Short answer is "yes". Check out cocos2d-x for example. It is open-source and is mostly written in C++, but uses other languages (Objective-C for iOS, Java for Android) for platform specific stuff.

Longer answer: iOS has Objective-C++ and it can mix Objective-C and C++ code pretty easy. Android uses Java and Java has JNI to work with C/C++.

Well first, you of course need the 'core' language with the crossplatform code to run on all the platforms (c++ in your example).

Then, you might have more cross platform code written in another language. Communication with these depends on the language and the "FFI" mechanism it implements as explained (usually calling C-like simple functions is supported, possibly with special requirements/constraints to make sure it works properly).

Then, there might be platform dependent libraries written in another language OR the same core language. With C++, you would write the code for each such platform dependent library, and then at compile time choose which piece of code you want to compile using preprocessor directives (if its windows, use this block of code, if its mac, use this next one and so on). This would be done such that whatever platform dependent library you choose, the interface is the same, so the cross platform code can use it the same way (eg you might have a function that does something, and the implementation of it changes depending on platform. So the interface doesnt change)

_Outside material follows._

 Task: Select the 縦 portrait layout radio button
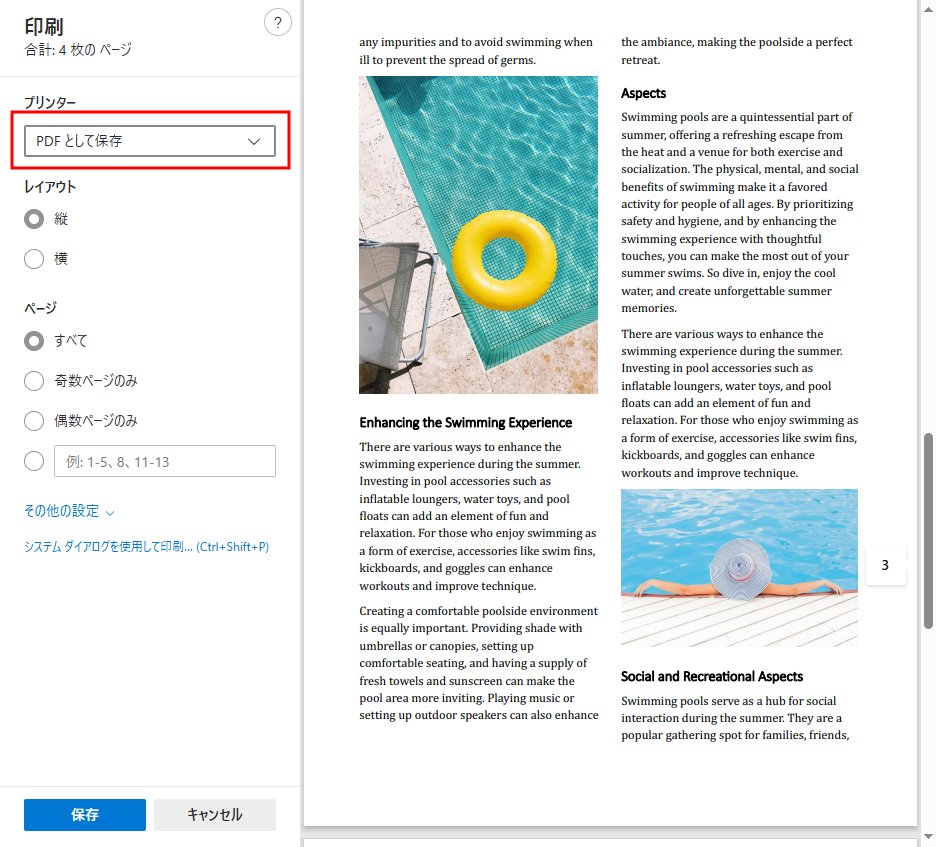34,219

Though just because the interface for such a cross platform functionality implemented differently for each platform doesnt change, its behavior might. Eg if it was some kind of rendering class, on one platform it would report that it supports some maximum size of texture, and another platform the maximum size might be different. But thats a part of the interface so its ok.

o3o

Of course, directly calling a function in a program (or library) in another language is not the only way to communicate with it. You can very well make any two programs communicate via network or IPC, this is how DB queries and remote procedure calls generally work. That's also an example of programming an "app" with different languages: write the backend in one language, the client in another language, yet they can still communicate. This is probably not what you meant (you probably mean within the same process, e.g. Lua and C/C++) but thought I'd point it out.

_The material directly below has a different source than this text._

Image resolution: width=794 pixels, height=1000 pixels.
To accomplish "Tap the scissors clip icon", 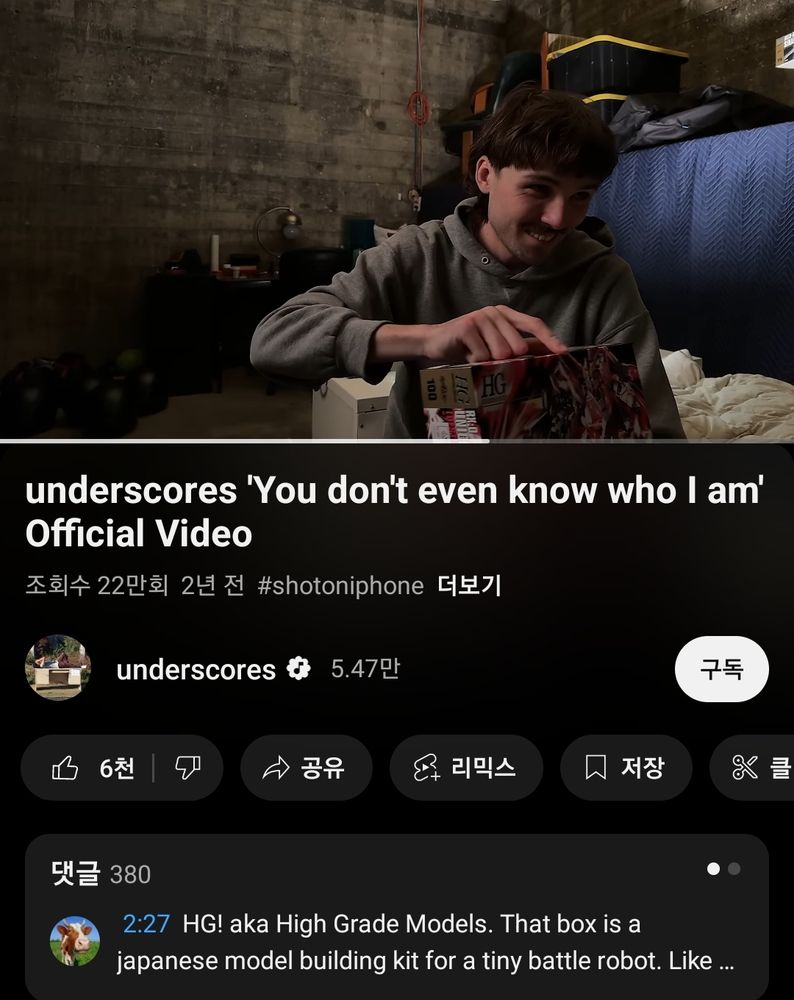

“If I understand the standard right it is legal and safe to do this but the resulting value could be anything.”

I am not sure why you ask this question, but yes: Python loads modules written in C/C++ and the same for PHP where modules are written in C.

Many languages has that ability, mostly using C as a bridge.

If that your question?

If it isn't, then ask differently.

<edit>

DLLs and jar?

That is two different things.

A 'jar' file is simply just an archive, like a zip file, only simpler. It does carry a manifest and some other Java jazz, and then some compiled (binary) files (.class) which can be loaded by a running Java program.

A DLL is a compiled, shared library, specifically designed to run/execute/load on the Windows platform. On Linux that would be a .so file.